Mauldin "Electing The Janitor-in-Chief"

Discussion in 'Economics' started by Trader5287, Nov 1, 2008.

  1. plugger

    plugger

    Here's the part I like:

    "FAR MORE 'telling' is the LOPSIDED degree to which Credit Card balance growth is 'contributing' to total growth in Consumer Loans, a sign of intensifying 'stress' on consumers, amid accelerating job loss, home price deflation, and equity-market paper wealth devaluation.

    "Even the raging Frankenstein stops to note the shockingly UGLY data details:

    Commercial Banks, Outstanding Credit Card Balances ... SOARED by an eye-opening + $7.1 billion in the WEEK ending October 15th, representing a +1.9% single-week rate of expansion ... or ... nearly ONE-HUNDRED PERCENT annualized (+98.4%).

    "Even more 'telling' is the 'read' acquired by contemplating the following pair of data FACTS:

    * Credit Card Loans, 10 months Sep07-thru-Jul-08 ... up + $29.1 billion

    * Credit Card Loans, 10 weeks Aug-08-to-mid-Oct-08 ... up + $32.3 billion

    "In other words, Commercial Bank 'exposure' via the total amount of Credit Card 'loans' outstanding has risen MORE in the last ten WEEKS, than it did in the previous ten MONTHS COMBINED !!!

    "Moreover, the growth in the last ten-weeks, $32.3 billion, or about $600 million per 'shopping day' since the beginning of August ... represents nominal growth of + 9.3% ... or ... + 48.3% annualized over the last ten weeks.

    "According to American Express, delinquencies on credit payments rose to 4.1% of all credit outstanding in the 3Q, up from 2.5% in 3Q of 2007, with Bank of America's rate rising even more steeply, to 5.9% in the quarter.

    "Moreover, the 'pool' of loans deemed 'uncollectable' rose to a high 6.7% in the 3Q, soaring from 3.6% last September."[


    That's a healthy economy, where people put a McDonald's lunch on their credit card.
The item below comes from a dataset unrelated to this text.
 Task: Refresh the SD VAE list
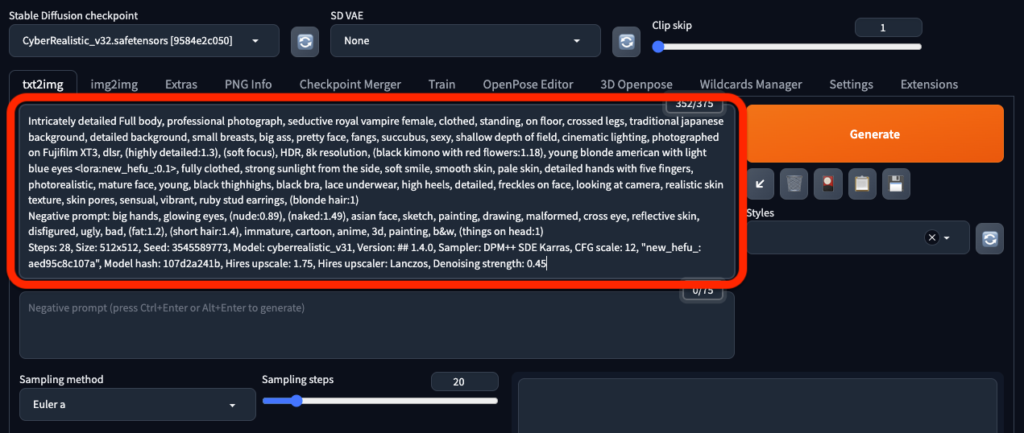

An excellent long term investment. As Peter Schiff has said many times, the money was BORROWED and SQUANDERED and the U.S. has nothing PRODUCTIVE to show for it.

    U.S. GDP is going to return to its 2002 level. The last five years were nothing but a debt illusion and over $3 trillion dollars in fake GDP is going to disappear.
     
  2. plugger

    plugger

    Ooops, I cut off this last goodie by accident:


    What consumer spending there is has been fueled in part by credit card. Greg notes this uncomfortable piece of data: the second largest "merchant-vendor" for credit card use is now McDonalds. This suggests that many consumers are in serious distress when they need to get their $4 Big Mac and fries with a credit card.

    This is the problem facing the economy next year. Credit card growth like we have seen in the last few months has never been sustained at such a level, and is unlikely to be this time either. This is especially true as credit card delinquencies have been rising, as noted above.
     
  3. tortoise

    tortoise

    the part i like is his plug for an ergonomic chair designer for whom he is an affiliate. classy.